B. UTILISER DES STRATÉGIES

B1 Demander de l’aide

Il se fait aider principalement pour des besoins de base : nourriture, logement, transport, soutien moral. Les ressources se limitent à la psychiatrie et aux services pour itinérants.

B2 Se transformer

Pas de stratégies dans cette catégorie

B3 Mettre les conditions salutaires en place Pas de stratégies dans cette catégorie

B4 Se préparer au futur

B5 Maintenir les acquis fragiles Pas de stratégies dans cette catégorie C. L’ADAPTATION DE SURFACE

C1 Les stratégies tentées ont été sabotées

Il a parlé ouvertement, mais cela lui a coupé une chance d’emploi. Donc le dévoilement et la recherche d’emploi ont été sabotés.

C2 Les stratégies accessibles ne sont pas accessibles ou attirantes : la personne choisit de ne pas agir

Il n’est pas scolarisé et est visiblement trop malade (entend des voix et est fréquemment halluciné) pour retourner à l’école pour le moment. Il ne fait pas grand-chose de ses journées, mais est-ce au final un véritable choix? C’est plutôt le “moins pire choix”.

C3 Les stratégies accessibles ne sont pas accessibles ou attirantes : la personne choisit des stratégies alternatives

On pourrait juger ses fréquentations, mais il n’a pas les outils ou les ressources pour agir autrement. Il consomme un peu, mais tout son entourage consomme. Il vit de l’aide sociale, et les ressources existantes ne sont pas optimales pour lui. Il socialise avec son chat, car il est, au final, isolé.

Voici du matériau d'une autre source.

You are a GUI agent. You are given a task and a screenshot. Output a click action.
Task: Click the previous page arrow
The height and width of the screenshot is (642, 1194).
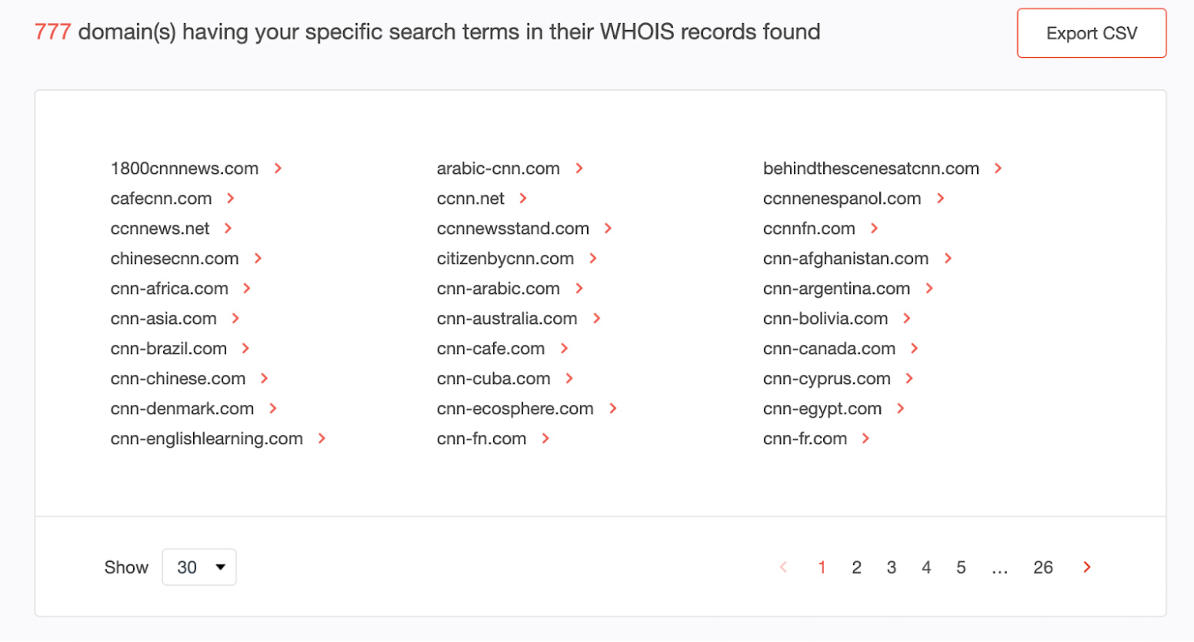(784, 567)
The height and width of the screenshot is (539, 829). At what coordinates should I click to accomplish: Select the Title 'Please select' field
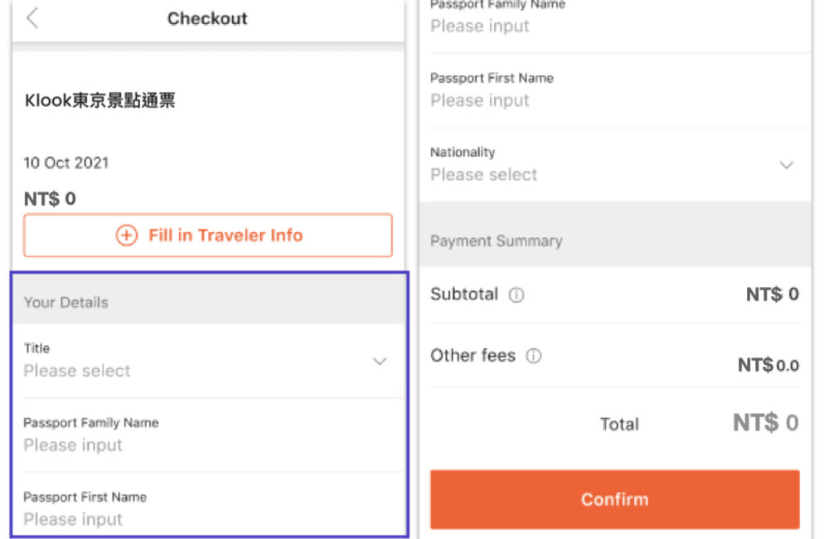coord(77,371)
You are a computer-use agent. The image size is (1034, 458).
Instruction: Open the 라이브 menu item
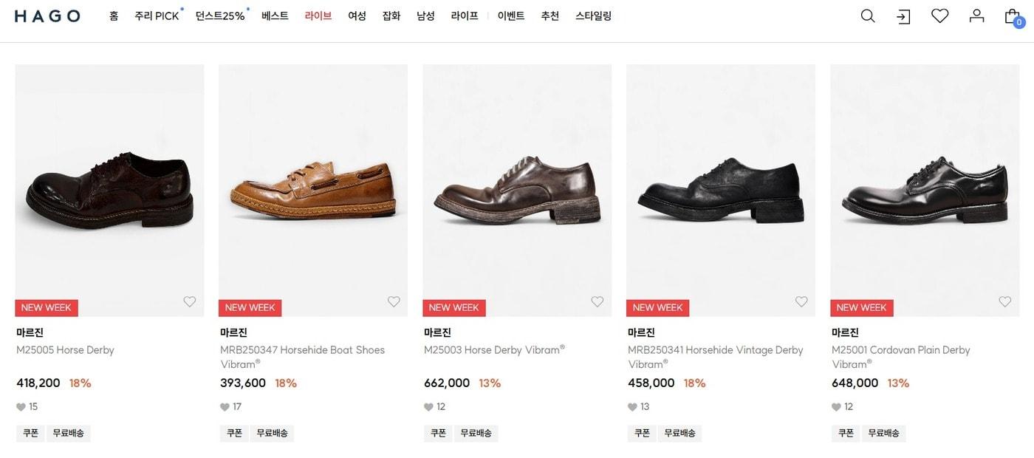(x=318, y=16)
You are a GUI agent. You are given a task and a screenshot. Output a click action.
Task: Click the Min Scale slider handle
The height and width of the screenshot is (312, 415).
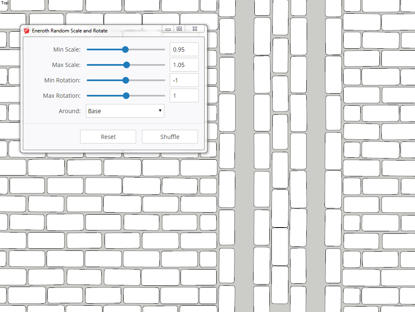pyautogui.click(x=125, y=50)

Donc, pour ce qui est de l’adaptation de surface, on peut la juger nettement insuffisante :

- Se nourrit mal ou insuffisamment. - Consomme.

- A un réseau social pauvre.

- Ses symptômes sont mal contrôlés.

- Il n’a pas d’emploi, il n’a pas terminé son secondaire. - Il a de mauvaises relations avec sa famille.

- Il ne fait rien de “productif” dans son quotidien.

Cependant, l’examen des filtres a mis en évidence qu’en grande partie, il a peu de pouvoir sur sa situation, il est très vulnérable et encore malade.

Les filtres aident à comprendre que dans cette situation, même le fait de trouver un traitement plus efficace ne suffirait pas. Les problèmes d’adaptation se sont aussi construits sur l’abandon de la part de la famille, la stigmatisation sociale de la maladie mentale, le manque de ressources pour le traitement et le suivi (les travailleurs de rue ont un rôle d’aide ponctuelle, mais pas de thérapie ou de psychoéducation à long terme). Il y a un problème de coût du logement et d’aide sociale insuffisante, où il manque d’argent pour se nourrir, etc. Il s’agit, au final, d’un jeune en mode “survie”.